Yes, there are those that are still crying and lamenting the Cariou v. Prince fair use decision. For those who see the bigger picture, there’s a little article over at Frieze that delves into the aesthetics of corporate advertisements. Thinking about how television commercials borrow ideas from contemporary artists (see the Apple-Marclay example here), Christopher Bedford, Curator of Exhibitions at the Wexner Center for the Arts, does art a great service to intellectual property and art by not conflating inspiration with appropriation or, better yet, bastardizing copyright law.

More importantly, Bedford highlights what many “free culture” lobbyists miss: that if blatant copying without transformation is allowed, it would not only be artists who would profit from this system.
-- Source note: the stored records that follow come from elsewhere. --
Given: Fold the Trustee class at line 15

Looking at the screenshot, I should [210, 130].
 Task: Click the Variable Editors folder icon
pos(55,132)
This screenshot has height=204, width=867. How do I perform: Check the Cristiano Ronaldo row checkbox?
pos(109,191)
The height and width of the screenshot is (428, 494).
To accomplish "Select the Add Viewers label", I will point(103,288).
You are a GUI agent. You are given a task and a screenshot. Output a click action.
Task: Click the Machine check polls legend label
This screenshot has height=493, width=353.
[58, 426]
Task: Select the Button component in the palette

Corporations would be free to use artists’ works without consent for the sole purpose of marketing goods and services. One can see it now, Felix Gonzalez-Torres’ candy pieces by Pfizer; Robert Smithson’s Spiral Jetty by Monsanto; and Mary Kelly’s Post-Partum Document by Viagra. Where are the “free culture” lobbyists now?

Bedford’s use of tired critical theory aside, his conclusion does bring to mind the current art world hypocrisy vis-a-vis Richard Prince’s blatant theft of Patrick Cariou’s photographs:

Perhaps these advertisements feel exploitative and dirty not because they represent bad examples of sculptural abstraction or installation art, but because they demonstrate how easily our system of aesthetic values can be generalized, reduced to a formula, and used.
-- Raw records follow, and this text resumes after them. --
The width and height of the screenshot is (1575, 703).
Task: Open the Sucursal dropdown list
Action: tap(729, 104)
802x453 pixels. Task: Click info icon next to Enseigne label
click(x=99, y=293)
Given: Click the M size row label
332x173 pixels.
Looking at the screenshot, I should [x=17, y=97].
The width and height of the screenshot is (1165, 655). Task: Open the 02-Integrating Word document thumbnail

So, remember,  kids, inspiration is not copying, ideas are not protected by copyright, and appropriation still requires transformation. That simple.

  1. Rob Myers:

    As you point out, corporations “steal ideas” all the time and copyright doesn’t prevent that. Some of the “inspired” works look very much like the original. Spiral Jetty wouldn’t be any problem to be “inspired” by if you’re a corporation.

    The free culture “lobbyists” (sic) are pointing out that the transformative use barrier had better be low enough that artists can critique that kind of mis-use of their work.

    So remember, kids, corporate recreation of work changed just enough to work around copyright law as OK-ed by a team of lawyers isn’t “inspiration”, and defining transformative use by artists as something other than creative re-use and alteration sets a very, very dangerous precedent that is strangely also very, very useful to those same corporations.